Tonawanda News

Columns

April 2, 2014

DUVALL: Hobby Lobby argument is built on sand

Tonawanda News — By now if you’re any kind of a newspaper reader (and if you’re reading this I presume you are) you’ve heard about the Hobby Lobby case recently argued before the Supreme Court.

Hobby Lobby, an Oklahoma-based retailer with locations across the country including in Western New York, has sued the Obama administration over its mandate in the president’s health care overhaul requiring private employers to provide health plans that include free access to birth control for women.

This is not a controversial subject for an overwhelming number of Americans. More than 90 percent of women say they are presently or have used some form of birth control. Previous to the Obamacare overhaul it was part of the reason insurers charged women more for health insurance than men — as if women were the sole participants in getting (or preventing getting) pregnant.

That’s illegal now and that’s a good thing.
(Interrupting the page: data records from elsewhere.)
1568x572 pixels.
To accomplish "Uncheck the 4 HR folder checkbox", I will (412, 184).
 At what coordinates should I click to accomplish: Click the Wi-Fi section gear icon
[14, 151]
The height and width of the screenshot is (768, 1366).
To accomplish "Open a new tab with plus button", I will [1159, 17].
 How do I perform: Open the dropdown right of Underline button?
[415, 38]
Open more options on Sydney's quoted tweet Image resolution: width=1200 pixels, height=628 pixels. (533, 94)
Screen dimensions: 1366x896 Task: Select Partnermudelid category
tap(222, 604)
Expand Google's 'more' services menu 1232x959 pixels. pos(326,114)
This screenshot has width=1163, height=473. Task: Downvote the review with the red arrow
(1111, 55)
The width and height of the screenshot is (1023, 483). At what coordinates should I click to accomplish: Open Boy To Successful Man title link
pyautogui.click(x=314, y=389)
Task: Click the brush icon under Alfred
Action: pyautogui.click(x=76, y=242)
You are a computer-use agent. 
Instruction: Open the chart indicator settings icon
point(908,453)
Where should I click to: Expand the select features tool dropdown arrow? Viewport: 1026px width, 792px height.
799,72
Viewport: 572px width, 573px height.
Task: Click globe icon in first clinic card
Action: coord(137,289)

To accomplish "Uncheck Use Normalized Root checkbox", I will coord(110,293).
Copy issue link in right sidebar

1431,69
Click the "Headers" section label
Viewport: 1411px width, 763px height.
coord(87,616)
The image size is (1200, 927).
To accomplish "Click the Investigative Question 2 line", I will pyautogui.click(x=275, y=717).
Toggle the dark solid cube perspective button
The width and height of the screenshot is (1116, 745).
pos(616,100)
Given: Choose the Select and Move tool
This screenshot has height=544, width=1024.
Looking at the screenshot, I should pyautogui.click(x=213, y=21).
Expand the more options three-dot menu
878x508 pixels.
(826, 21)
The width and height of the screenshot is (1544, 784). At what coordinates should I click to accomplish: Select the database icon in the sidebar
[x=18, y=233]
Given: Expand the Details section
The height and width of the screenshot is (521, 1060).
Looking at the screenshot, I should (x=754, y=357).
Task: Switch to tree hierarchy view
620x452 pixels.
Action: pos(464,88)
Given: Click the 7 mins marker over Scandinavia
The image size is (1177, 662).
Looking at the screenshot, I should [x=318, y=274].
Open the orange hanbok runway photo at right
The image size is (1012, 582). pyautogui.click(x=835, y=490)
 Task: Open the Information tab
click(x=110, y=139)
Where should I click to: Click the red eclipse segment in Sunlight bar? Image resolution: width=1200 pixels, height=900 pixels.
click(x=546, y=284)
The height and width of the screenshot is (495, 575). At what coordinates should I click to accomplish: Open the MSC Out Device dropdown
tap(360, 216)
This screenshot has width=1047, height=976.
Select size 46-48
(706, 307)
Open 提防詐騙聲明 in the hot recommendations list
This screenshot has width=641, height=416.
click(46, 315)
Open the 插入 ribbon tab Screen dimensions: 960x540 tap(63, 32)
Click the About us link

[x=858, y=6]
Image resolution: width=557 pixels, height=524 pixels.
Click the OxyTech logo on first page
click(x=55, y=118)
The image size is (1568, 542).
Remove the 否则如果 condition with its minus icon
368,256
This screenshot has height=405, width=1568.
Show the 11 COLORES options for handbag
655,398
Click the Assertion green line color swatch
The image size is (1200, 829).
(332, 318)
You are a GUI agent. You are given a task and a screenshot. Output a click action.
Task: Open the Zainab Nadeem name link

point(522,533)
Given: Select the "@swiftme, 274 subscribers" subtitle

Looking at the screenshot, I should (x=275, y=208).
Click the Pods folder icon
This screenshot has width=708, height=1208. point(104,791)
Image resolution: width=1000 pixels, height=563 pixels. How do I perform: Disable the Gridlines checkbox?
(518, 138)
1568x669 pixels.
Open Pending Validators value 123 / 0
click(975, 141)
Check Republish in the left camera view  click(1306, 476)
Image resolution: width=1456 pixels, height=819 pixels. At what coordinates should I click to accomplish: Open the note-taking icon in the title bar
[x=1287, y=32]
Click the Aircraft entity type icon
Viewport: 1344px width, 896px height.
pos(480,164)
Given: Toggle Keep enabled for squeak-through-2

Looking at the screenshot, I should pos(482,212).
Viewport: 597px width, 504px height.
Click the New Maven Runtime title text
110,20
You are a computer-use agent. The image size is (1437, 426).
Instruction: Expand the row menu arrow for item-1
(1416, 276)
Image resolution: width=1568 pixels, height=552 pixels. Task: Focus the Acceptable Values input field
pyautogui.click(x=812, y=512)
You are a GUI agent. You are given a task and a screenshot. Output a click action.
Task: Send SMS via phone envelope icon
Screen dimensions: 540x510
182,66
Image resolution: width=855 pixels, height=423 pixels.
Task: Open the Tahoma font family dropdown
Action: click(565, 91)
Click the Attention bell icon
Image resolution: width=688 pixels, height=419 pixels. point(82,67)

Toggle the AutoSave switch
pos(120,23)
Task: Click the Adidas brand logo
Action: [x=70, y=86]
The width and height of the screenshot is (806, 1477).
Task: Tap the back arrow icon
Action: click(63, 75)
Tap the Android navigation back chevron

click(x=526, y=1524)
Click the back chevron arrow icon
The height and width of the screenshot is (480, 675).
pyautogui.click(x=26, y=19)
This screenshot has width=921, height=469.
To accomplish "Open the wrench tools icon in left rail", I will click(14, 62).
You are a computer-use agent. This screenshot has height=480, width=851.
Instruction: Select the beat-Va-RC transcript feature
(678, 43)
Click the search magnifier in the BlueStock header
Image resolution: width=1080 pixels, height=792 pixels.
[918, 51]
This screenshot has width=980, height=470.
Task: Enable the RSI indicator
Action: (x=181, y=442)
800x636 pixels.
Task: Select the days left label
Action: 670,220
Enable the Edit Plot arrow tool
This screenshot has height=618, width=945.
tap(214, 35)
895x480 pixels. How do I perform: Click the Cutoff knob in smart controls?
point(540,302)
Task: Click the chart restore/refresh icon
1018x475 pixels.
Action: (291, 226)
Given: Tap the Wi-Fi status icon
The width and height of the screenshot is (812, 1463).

But pump the brakes, Hobby Lobby says. They’re a private company whose owners have a religious objection to birth control. They argued, persuasively according to court-watchers who track this kind of thing, the federal government is treading on their right to religious freedom by requiring them to provide health plans that pay for birth control, including the morning-after pill.

Tuesday, the liberal media outlet Mother Jones — you may remember them for breaking the Mitt Romney 47 percent story during the 2012 campaign — thought to do something every national media outlet should be slapping their foreheads at failing to track down.

Mother Jones took a look at the employer-sponsored 401(k) retirement plan Hobby Lobby provides to 13,400 of its employees. Want to hear something funny? Those 401(k) plans — which the Hobby Lobby website boasts the company paid $3.8 million into in 2012 — include some 40 mutual fund options. Many of those funds include several large drug companies that manufacture ... wait for it ... the very birth control products Hobby Lobby argued before the Supreme Court they have a religious duty to oppose.